INSTRUCTIONS FOR THE TASK: From the records below, report the number of lines that contain "Given", and add nothing.

MATERIAL SHOWN:

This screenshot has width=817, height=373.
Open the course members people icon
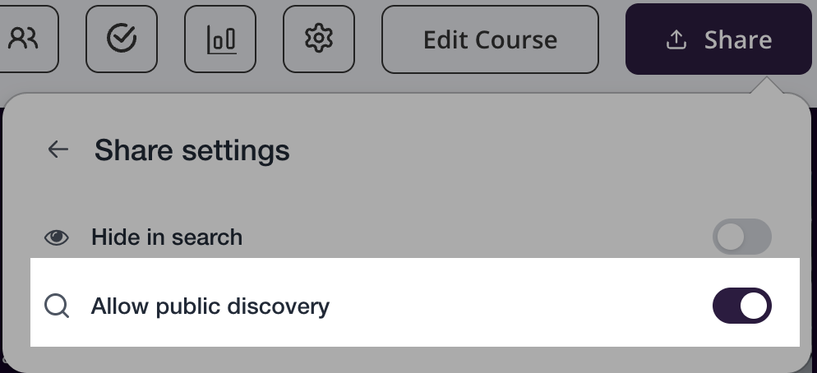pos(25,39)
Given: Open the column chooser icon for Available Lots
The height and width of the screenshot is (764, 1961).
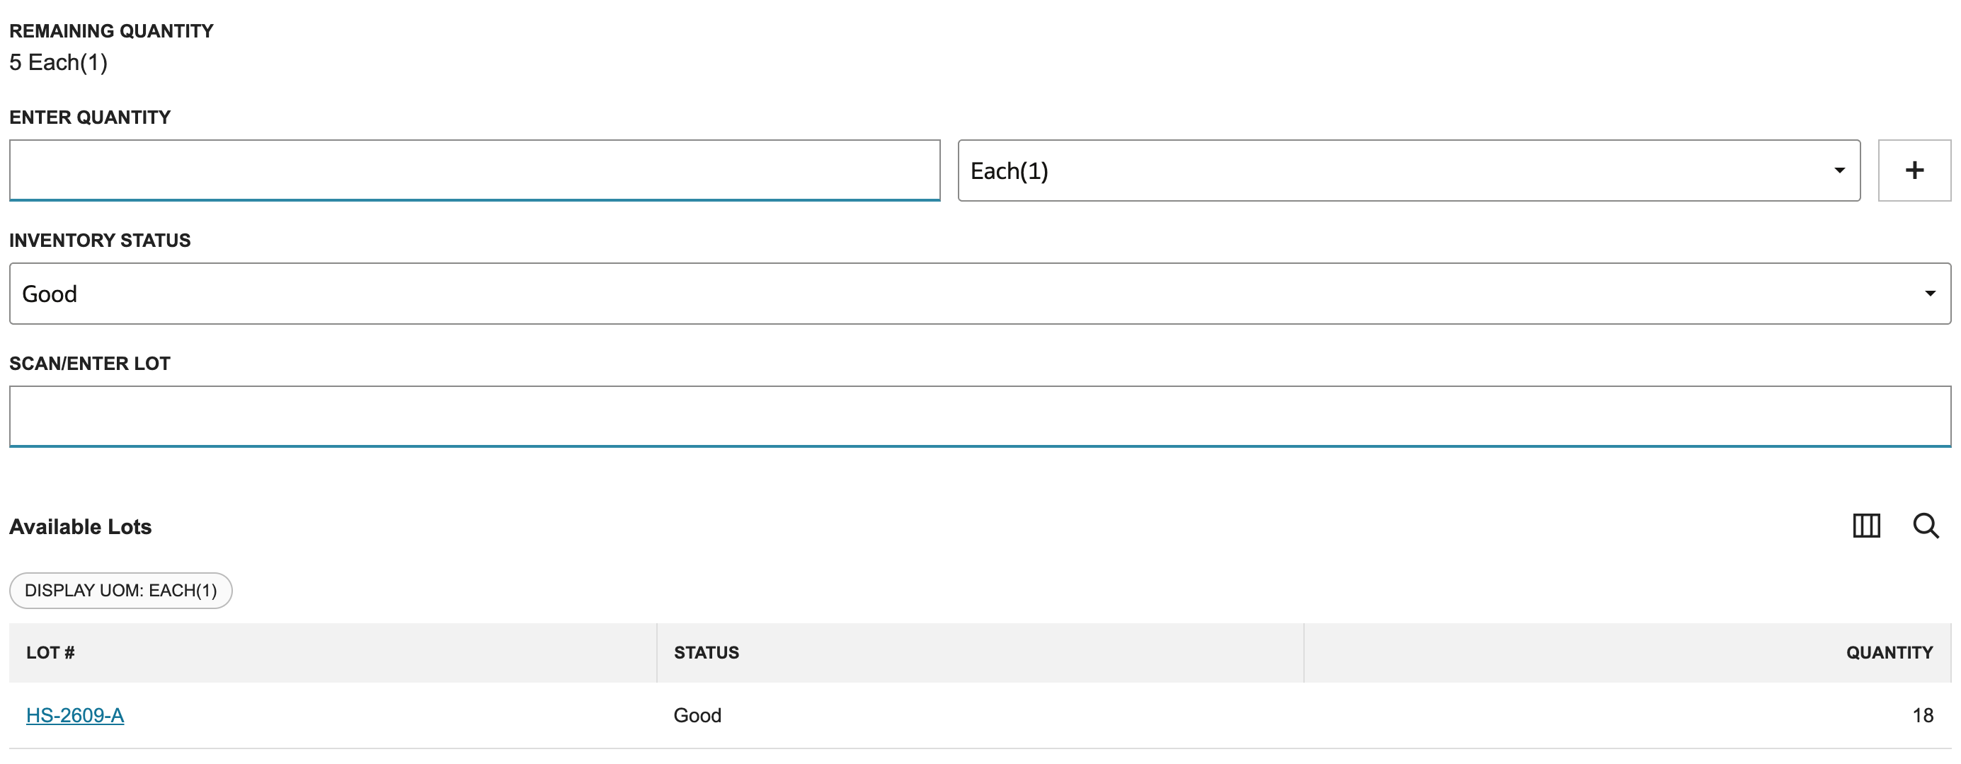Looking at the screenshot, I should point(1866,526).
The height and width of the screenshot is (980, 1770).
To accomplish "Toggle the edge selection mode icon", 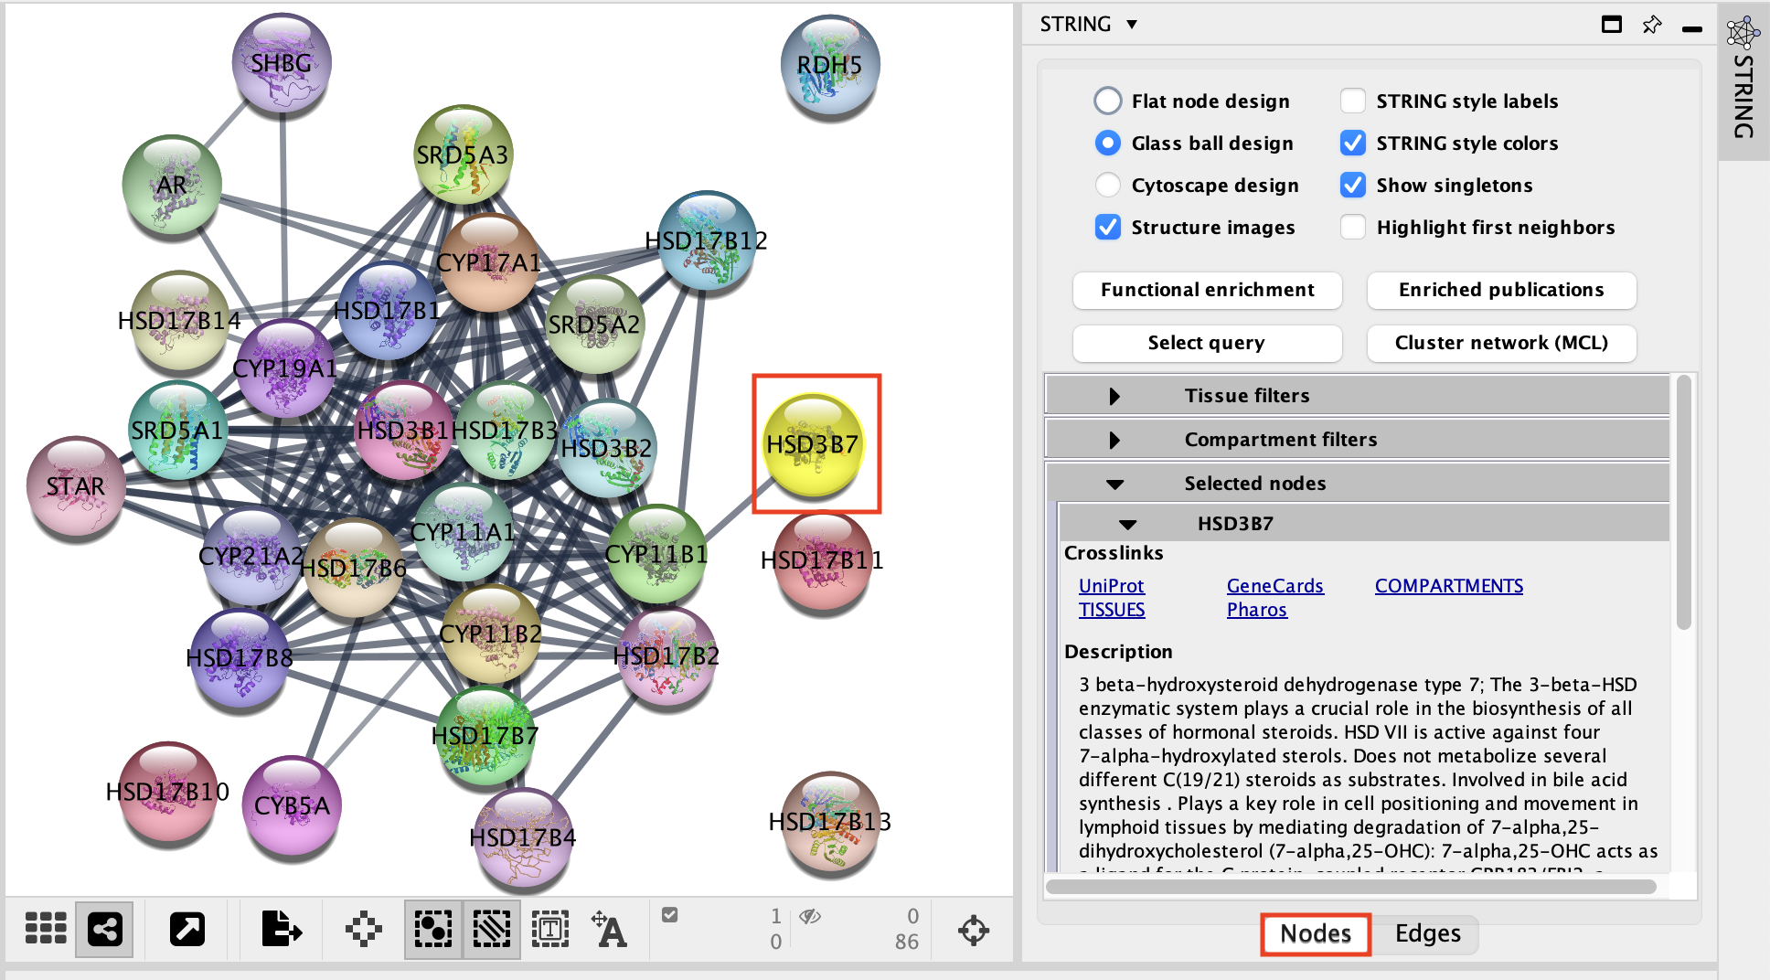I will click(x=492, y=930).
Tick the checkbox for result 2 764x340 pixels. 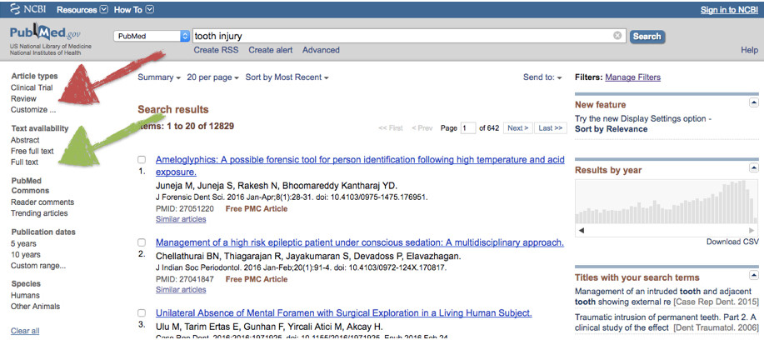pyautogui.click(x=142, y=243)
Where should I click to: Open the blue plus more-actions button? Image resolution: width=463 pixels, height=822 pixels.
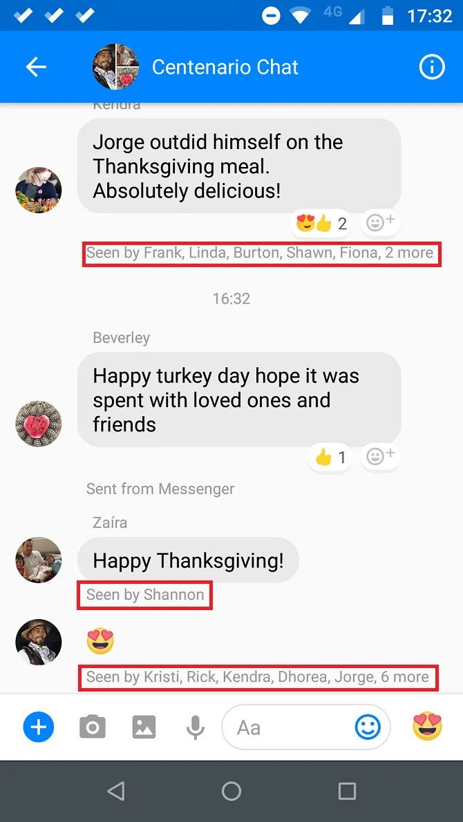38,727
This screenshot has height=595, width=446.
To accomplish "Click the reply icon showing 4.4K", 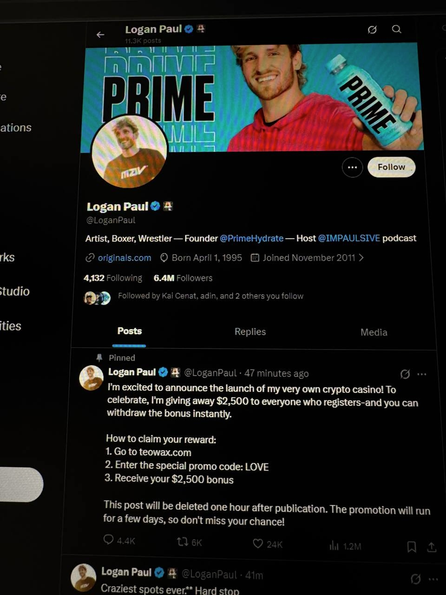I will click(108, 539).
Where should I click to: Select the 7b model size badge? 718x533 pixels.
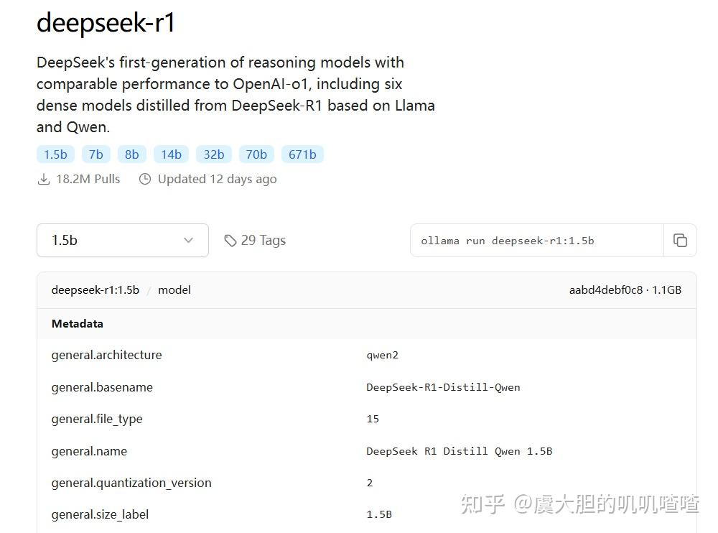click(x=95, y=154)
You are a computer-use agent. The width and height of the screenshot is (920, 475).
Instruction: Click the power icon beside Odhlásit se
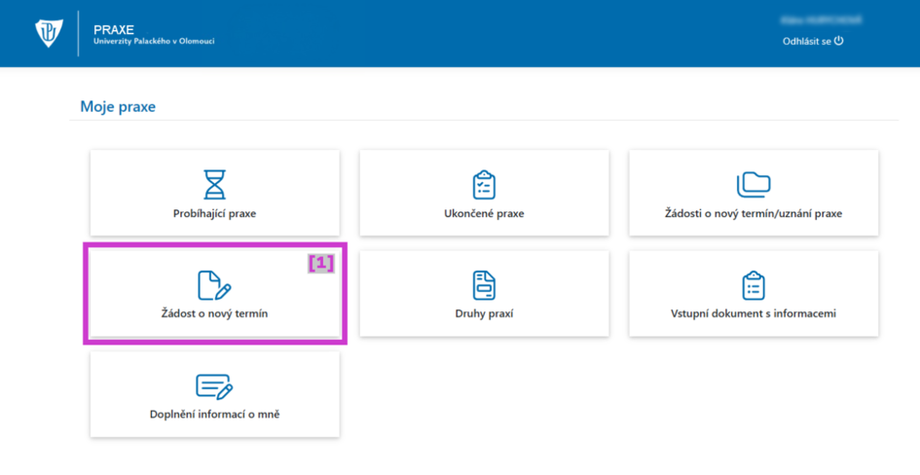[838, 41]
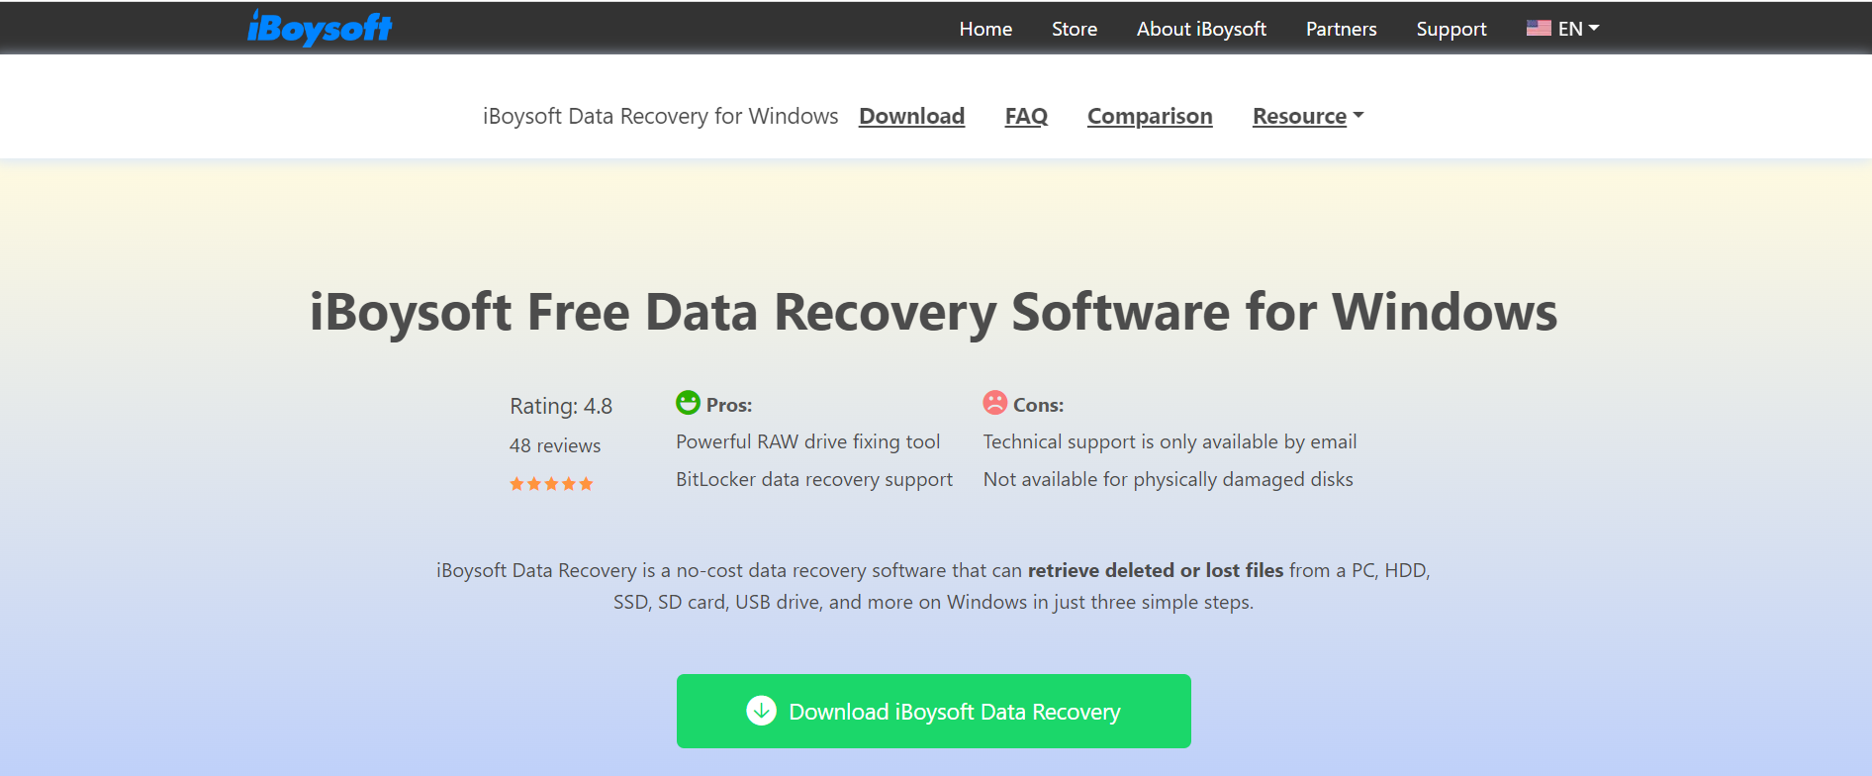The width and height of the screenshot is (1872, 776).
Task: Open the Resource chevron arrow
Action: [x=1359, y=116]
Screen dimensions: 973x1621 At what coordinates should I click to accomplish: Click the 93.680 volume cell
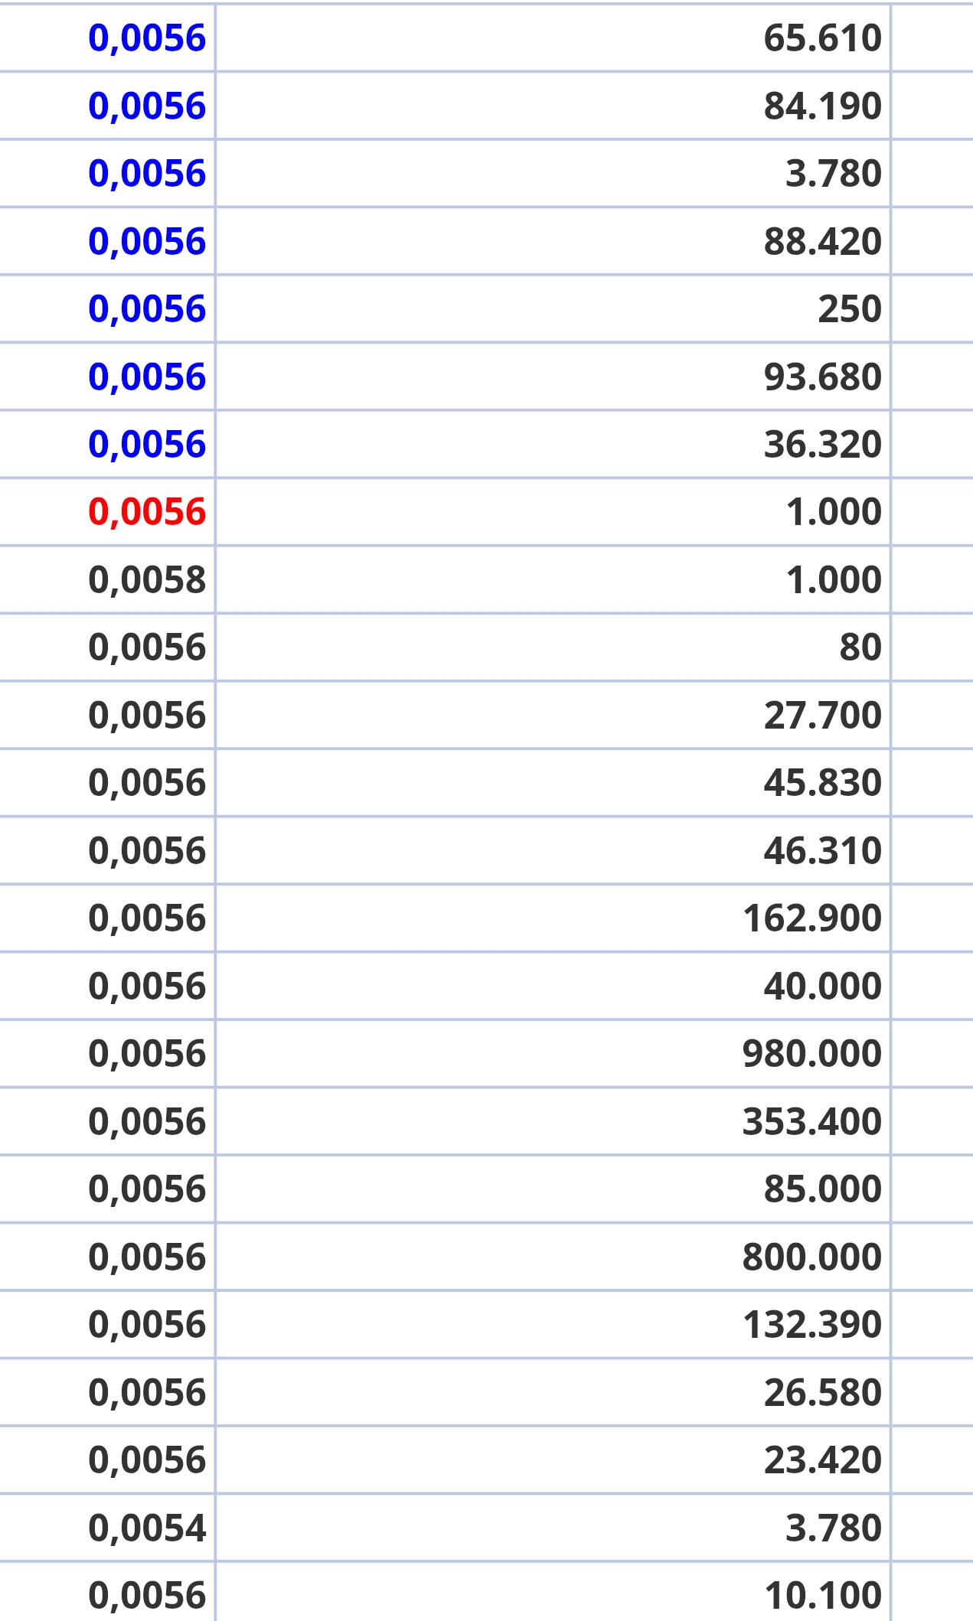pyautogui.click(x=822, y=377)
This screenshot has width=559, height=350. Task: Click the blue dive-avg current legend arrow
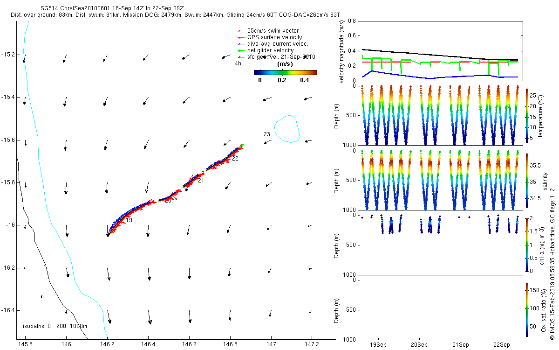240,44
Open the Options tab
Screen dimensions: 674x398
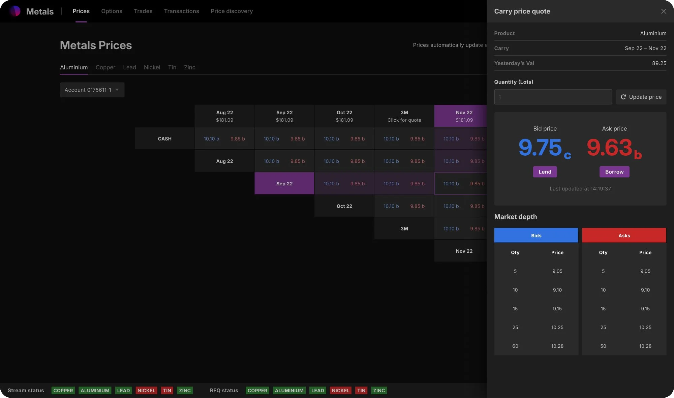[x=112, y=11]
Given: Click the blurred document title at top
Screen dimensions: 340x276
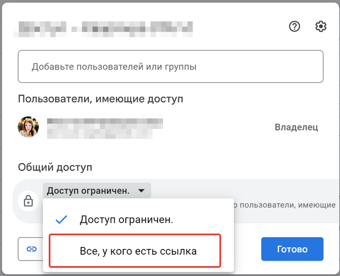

RESULT OF THIS EXERCISE: 2